Last year, Sister Cities – the follow-up to 2015’s No Closer To Heaven – followed suit with its predecessor to enter the top twenty on the stateside album chart, propelling them further to the forefront of their genre.

Their success is in part due to their reinvention of the pop-punk genre, having stepped away from the comparably upbeat sound of their early releases, and injected it with a heavy dose of introspected emotion.

The Wonder Years - Raining In Kyoto (Official Music Video)

 

Live, this evolution shines brightest. On a bill that celebrates the brightest in their scene, not least the enchanting pronoun and the intricate Movements, The Wonder Years engulf London’s Troxy in a heavy air.

Their set explores much of their catalogue, in the opening one-two both bursting into their latest album’s title-track, and harking back to 2011’s Suburbia I’ve Given You All and Now I’m Nothing – the record that arguably offered the first hint of musical shifts to come.

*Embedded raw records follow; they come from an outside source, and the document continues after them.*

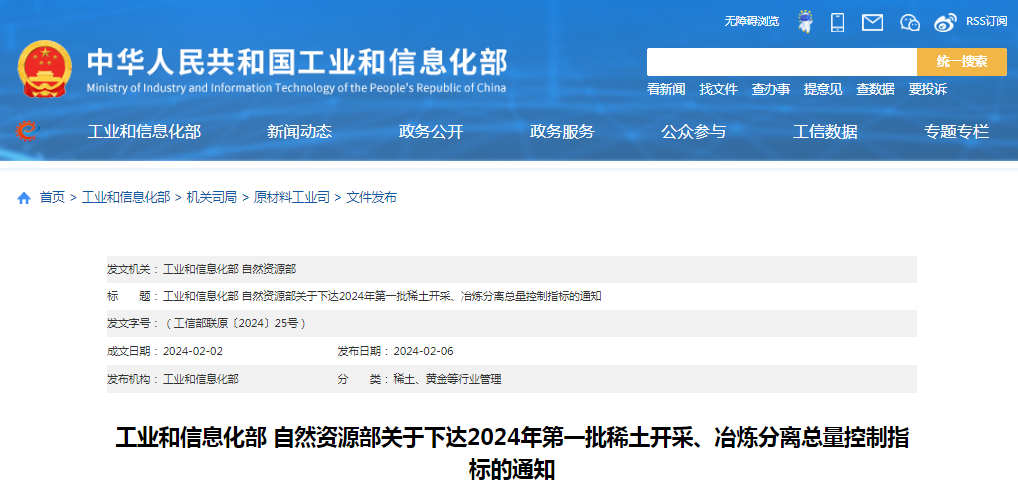Select the 政务服务 navigation item
Image resolution: width=1018 pixels, height=499 pixels.
(562, 131)
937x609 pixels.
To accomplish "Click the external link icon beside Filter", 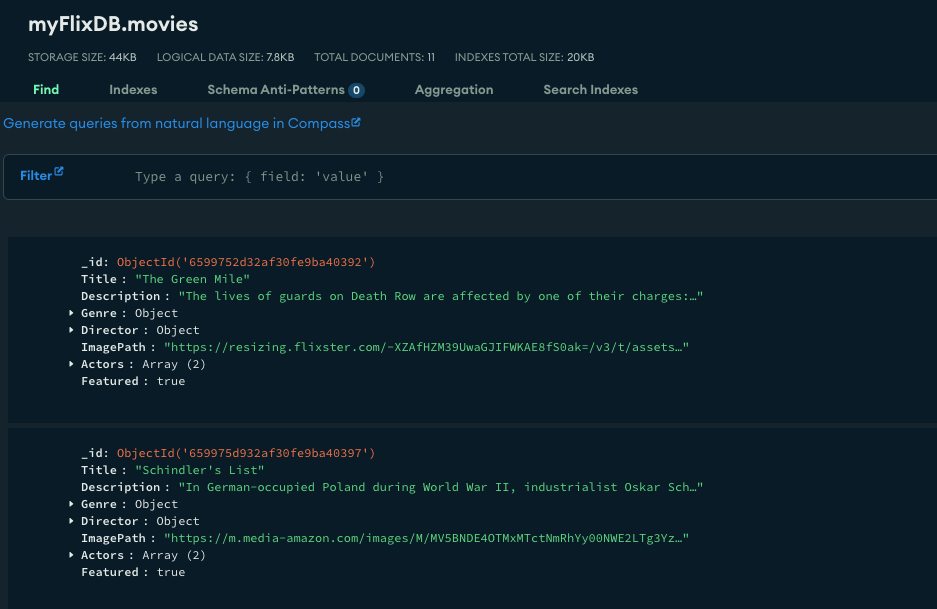I will click(60, 171).
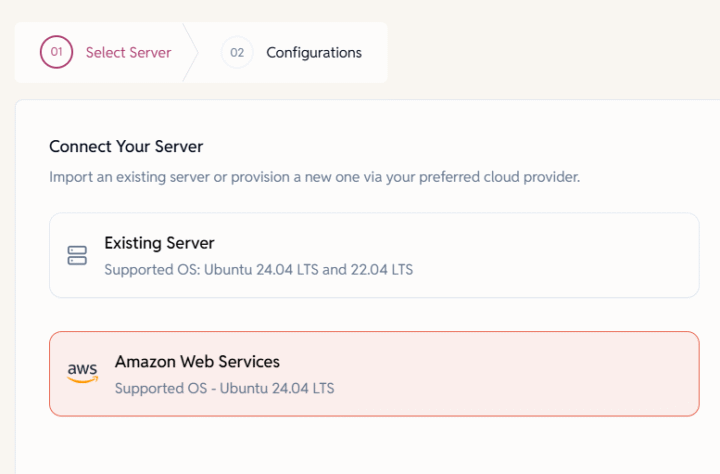Click the import or provision description text
Screen dimensions: 720x474
tap(314, 177)

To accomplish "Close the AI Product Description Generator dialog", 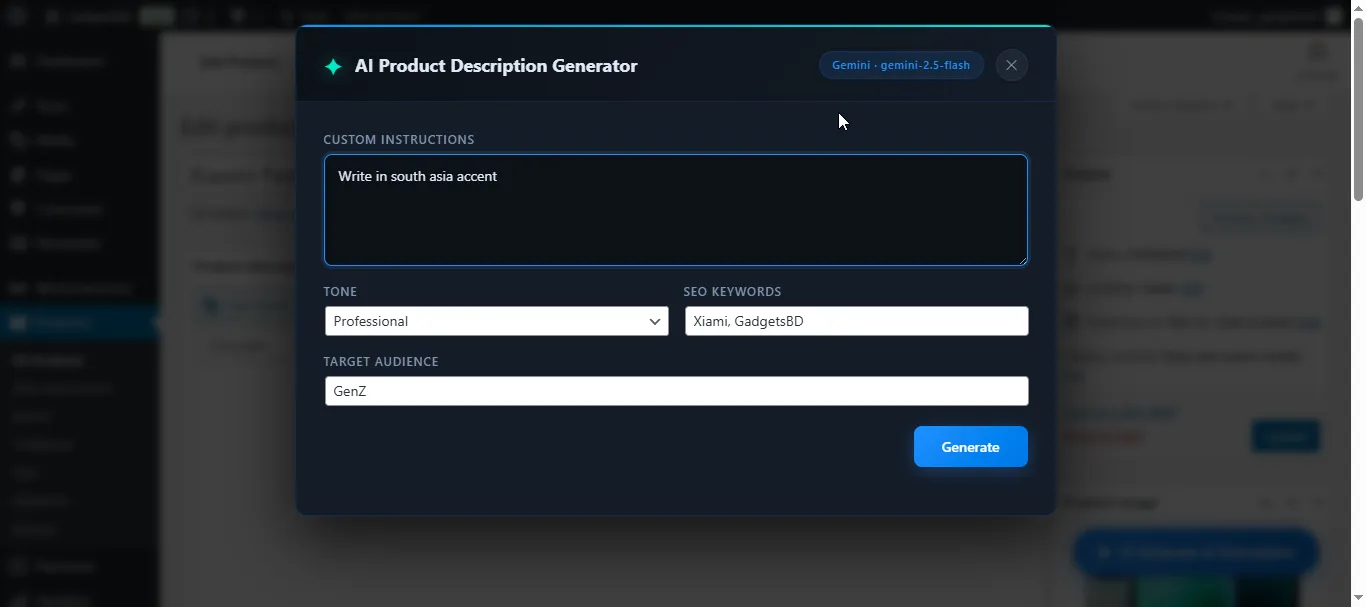I will 1011,65.
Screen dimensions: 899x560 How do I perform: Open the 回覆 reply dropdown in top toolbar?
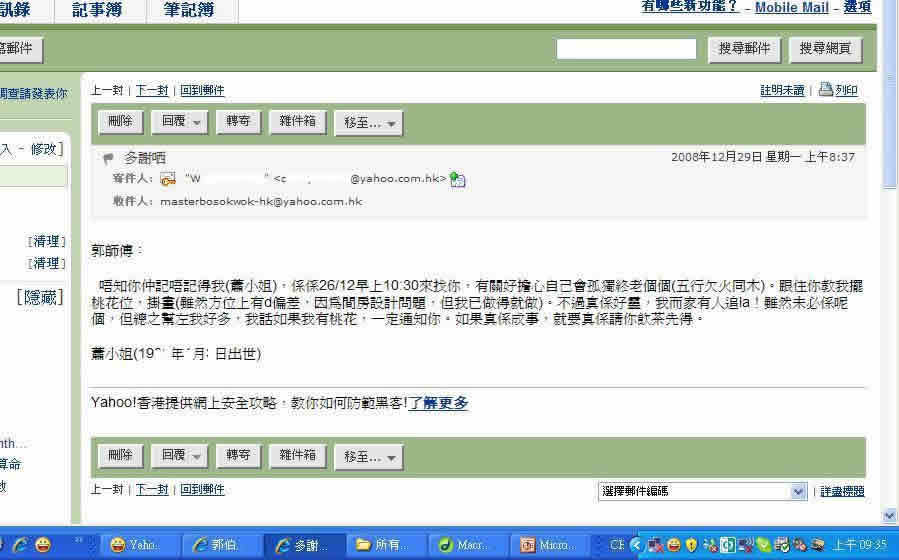pos(180,122)

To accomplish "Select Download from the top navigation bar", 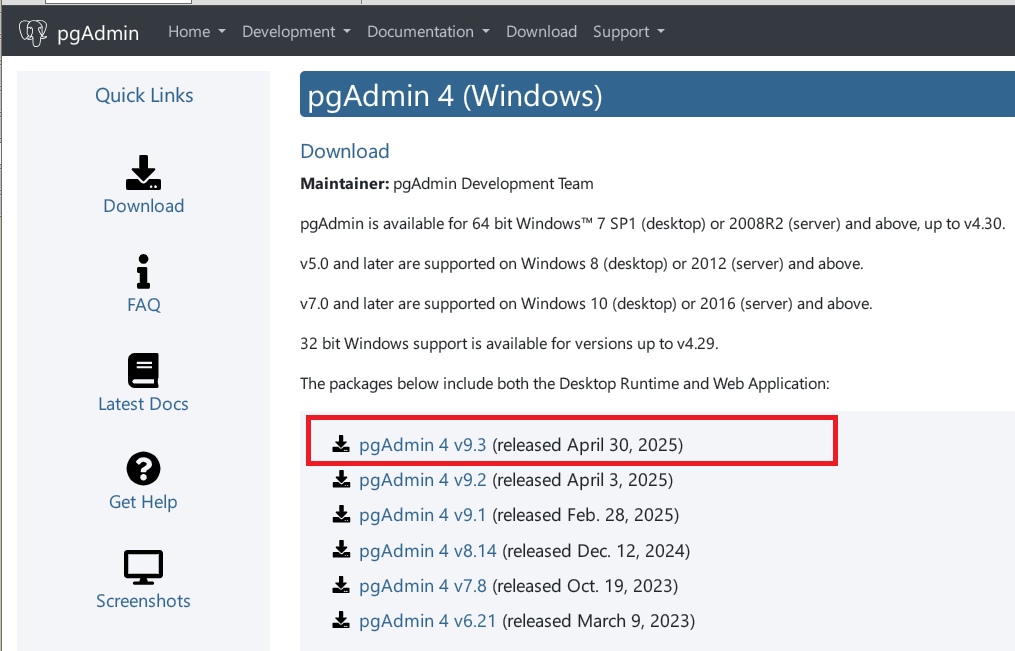I will (x=541, y=31).
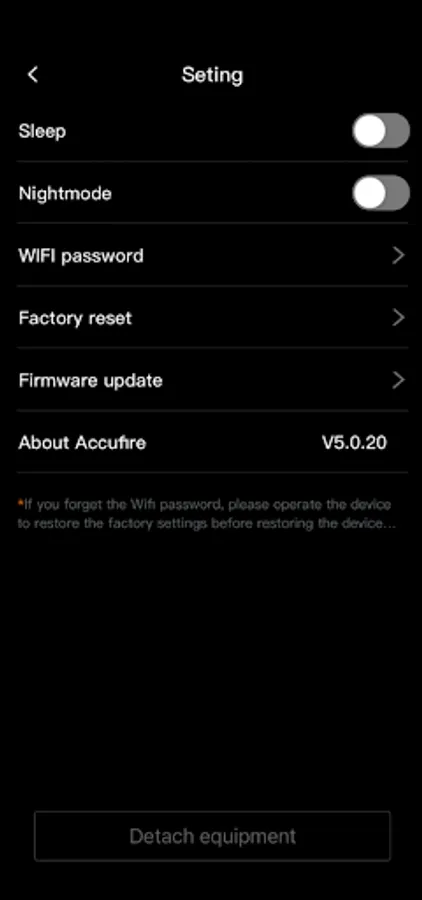The width and height of the screenshot is (422, 900).
Task: Tap the ellipsis ending the hint text
Action: tap(389, 525)
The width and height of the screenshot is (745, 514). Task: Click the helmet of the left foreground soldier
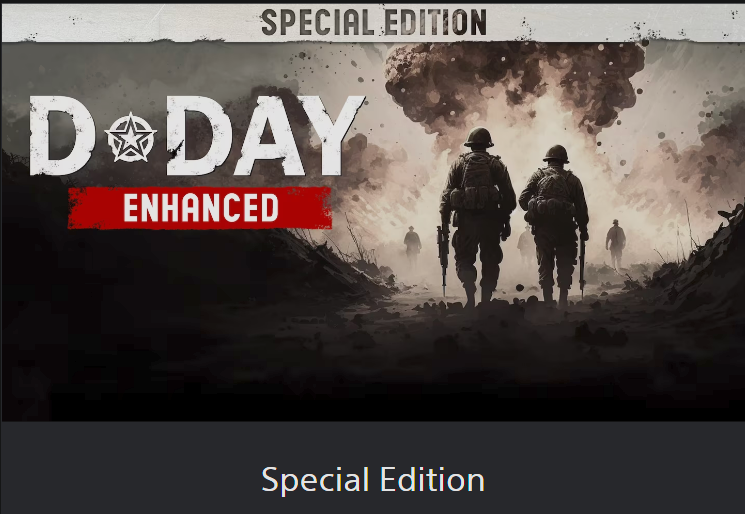coord(479,137)

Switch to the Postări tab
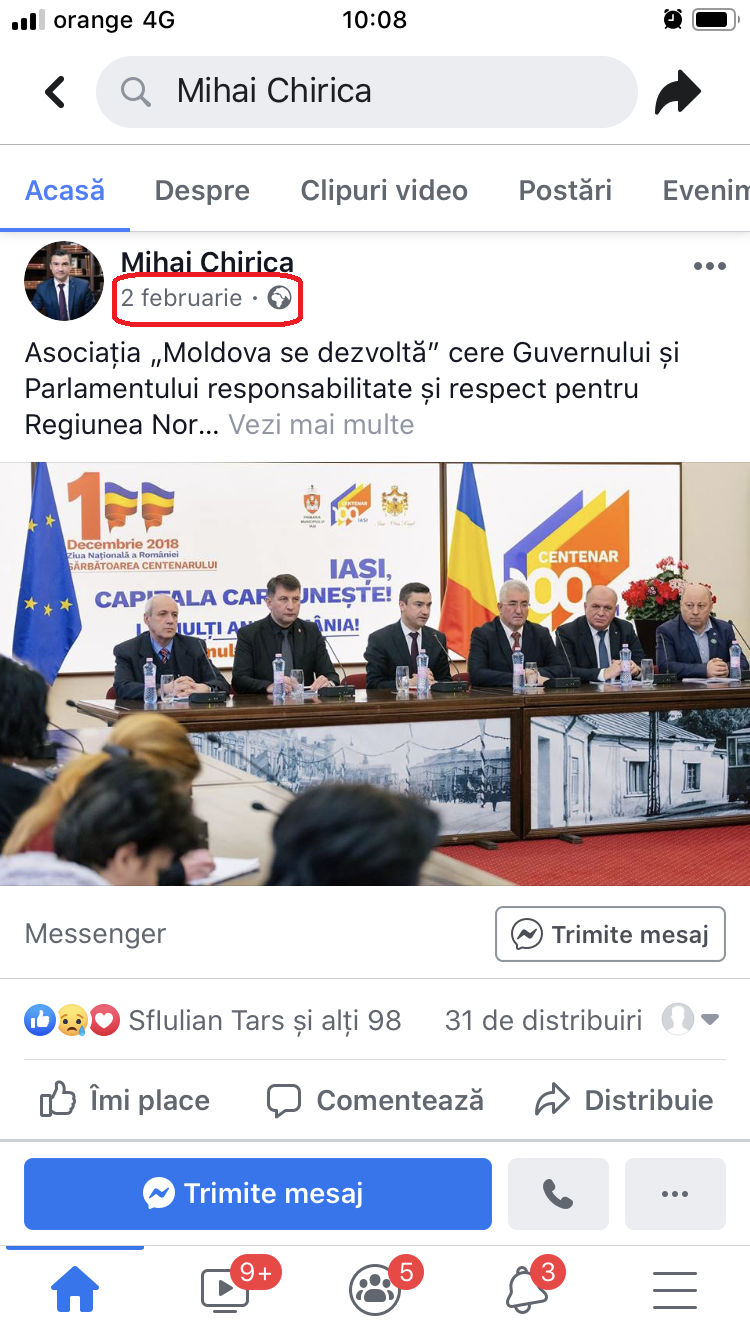point(565,190)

Famed for their honest depiction of strained emotions, it’s notably refreshing for a band born out of the often frivolous pop-punk scene to pack such an emotional punch. Come the disarming ballad Flowers Where Your Face Should Be, the Troxy crowd drops effortlessly into silence.

On stage, vocalist Dan ‘Soupy’ Campbell embodies the power of the band’s sound and lyrics. His delivery is filled with as much pain as it is relief; at once moment he stands powerfully atop a monitor with the microphone stand in hand.

It’s as cathartic for the audience as it is for the band members, each expertly aware of the ebb and flow of their sound, and the mirroring live performance.

The Wonder Years - Passing Through A Screen Door (Lyric Video)

 

The set leads to a performance of closing number Came Out Swinging, a fitting end to a show that exposes the building blocks that have brought The Wonder Years to where they are now.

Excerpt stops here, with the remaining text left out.